Engineered heart tissues (EHTs), composed of human stem cell-derived cardiomyocytes and fibroblasts, have emerged as promising tools for disease modeling and drug discovery due to their ability to replicate aspects of the function and structure of the heart muscle. While bioimpedance and electrophysiology measurements are powerful tools for monitoring EHTs, these techniques can be challenging to perform due to the high conductivity of the surrounding cell medium.

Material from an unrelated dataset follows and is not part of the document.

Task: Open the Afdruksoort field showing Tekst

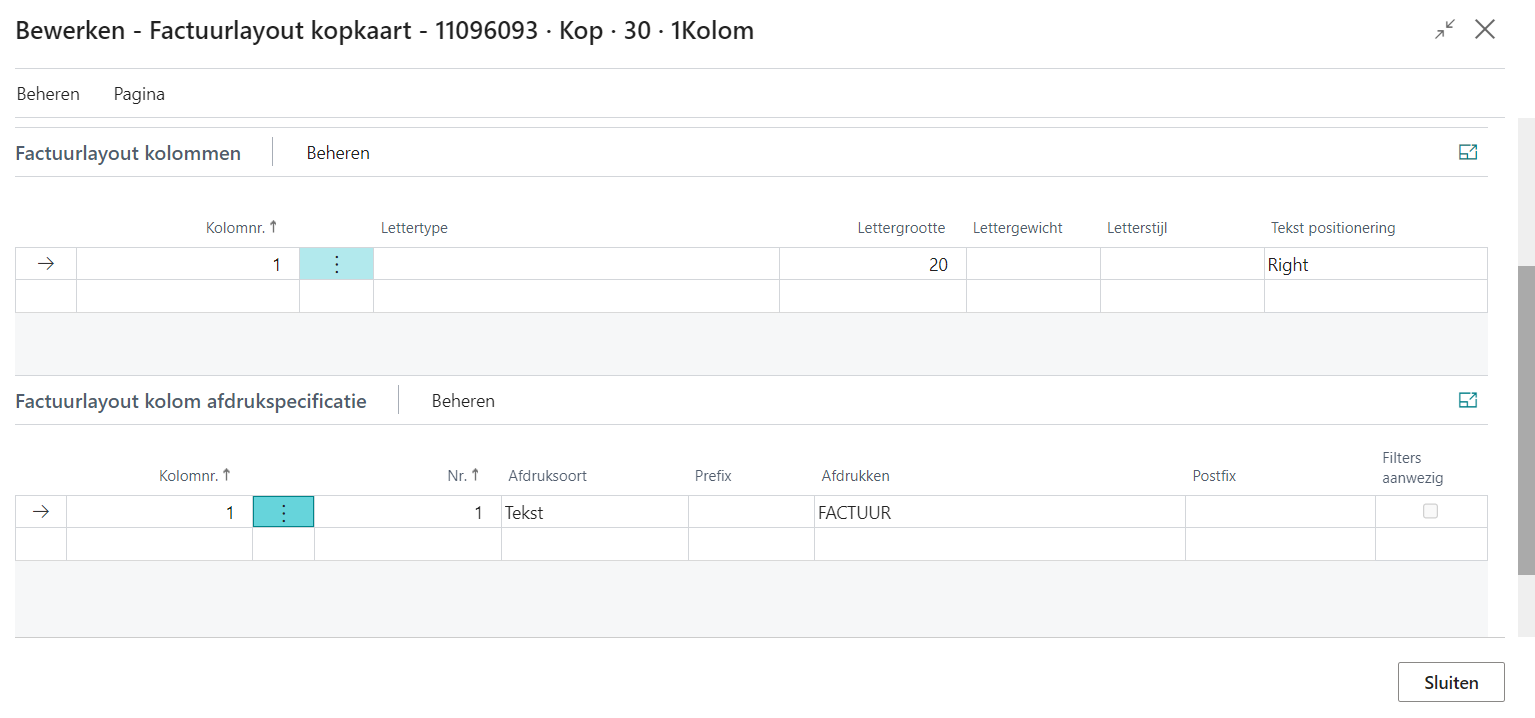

In this study, we explored the possibility of measuring bioimpedance and electrophysiology outside of the cell medium. To this end, we developed a platform that lifts EHTs from the culture medium during the measurements, thereby allowing the electrical current to flow directly through the tissues. The platform monitors contractility by fixed frequency impedance measurements, electrophysiology by field potential measurements, and structural changes through electrical impedance spectroscopy. Over two weeks of measurements, we observed increasing trends in contractility and field potential amplitudes, along with structural changes. No adverse effect on the EHTs were detected, ensuring their stability and viability throughout the monitoring process. Moreover, the impedance amplitude measured on the platform correlates with the contractile degree during drug experiments, serving as a reliable indicator of EHT functionality. Electrical stimulation with limited charge injection was also demonstrated. In conclusion, our platform offers a comprehensive and efficient method for monitoring EHTs and holds potential as a tool for cardiovascular disease modeling and drug screening.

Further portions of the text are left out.